The analysis server client device 102 can execute a software application (e.g., a web browser, a mobile program, or other application) to request, receive, and display an analysis of a time-series data. In the request, the analysis server client device 102 may specify the time-series data, a time range, a parameter for calculating a range of expected values, a threshold for anomaly detection, and a request for generating a forecast. The software application can display the analysis with the time-series data. For instance, the software application may display an indication of an anomaly at a data point of the time-series data that may be visible at a smaller time axis scale.

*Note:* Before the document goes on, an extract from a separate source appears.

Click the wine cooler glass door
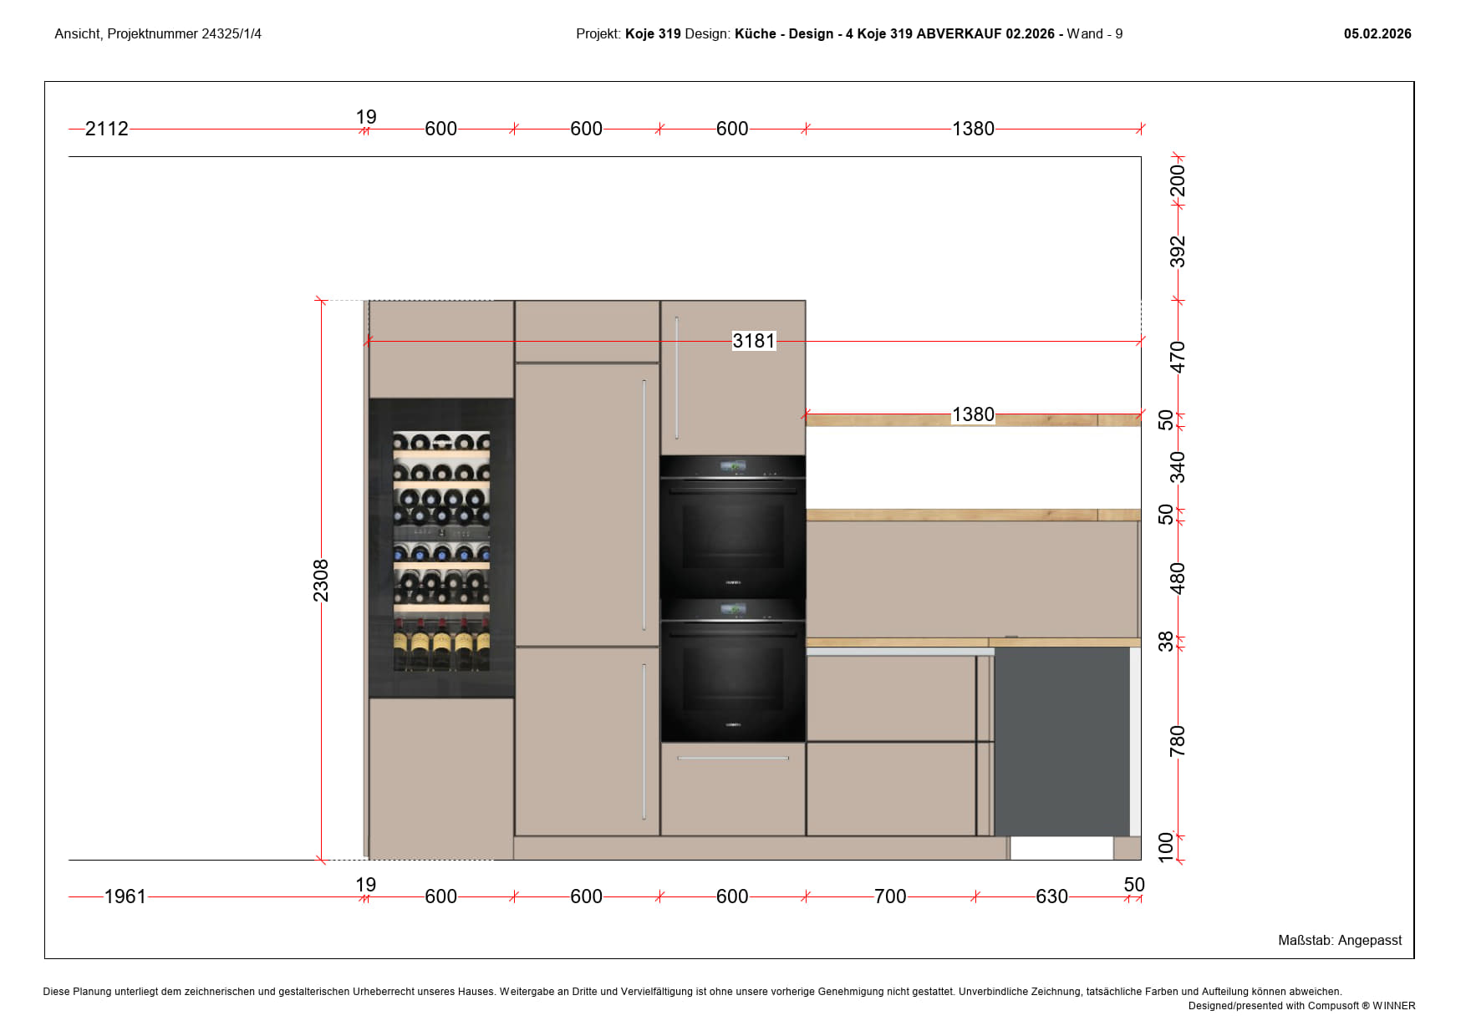The height and width of the screenshot is (1036, 1466). pos(441,549)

In some implementations, the software application may display a forecast with the time-series data.
In some implementations, the analysis server client device 102 may provide the analysis server 103 with the time-series data. In such implementations, the analysis server client device 102 may be the data collection system 105 or communicate with the data collection system 105. In some implementations where the analysis server client device 102 collects the time-series data, the analysis server client device 102 may include a sensor 106.
The data collection system 105 may include at least one computing device having memory and one or more processors. The computing device may communicate via the network 101. The memory may include volatile memory or non-volatile memory. Memory may include hard drives, optical drives, flash drives, or solid-state drives. Memory may store time-series data that may be updated as the data is collected. Memory may also store instructions that may be executed by the one or more processors. In other words, the one or more data processors and the memory device of the data collection system 104 may form a processing module. A processor may include a microprocessor, an application-specific integrated circuit (ASIC), a field-programmable gate array (FPGA), etc., or combinations thereof. The instructions may include code from any suitable computer programming language such as, but not limited to, ActionScript®, C, C++, C#, ECMAScript®, Hyptertext Markup Language (HTML), Java®, JavaScript®, ECMAScript®, Mathematica®, Matlab®, Perl®, Python®, R, SAS®, SPSS®, Stata®, Visual Basic®, and Extensible Markup Language (XML). The one or more processors may execute the instructions to collect the time-series data in memory. In some implementations, the data collection system 104 may include a sensor 106 that collects the time-series data. The data collection system 104 may also include one or more databases configured to store the time-series data. In some implementations, a data storage device may provide a memory element or the database. The data storage device may be connected with the data collection system 104 directly or via the network 101. The data collection system 105 may collect time-series data from one or more sources. Implementations of the data collection system 105 is described in greater detail in relation to FIG. 2A an FIG. 2B.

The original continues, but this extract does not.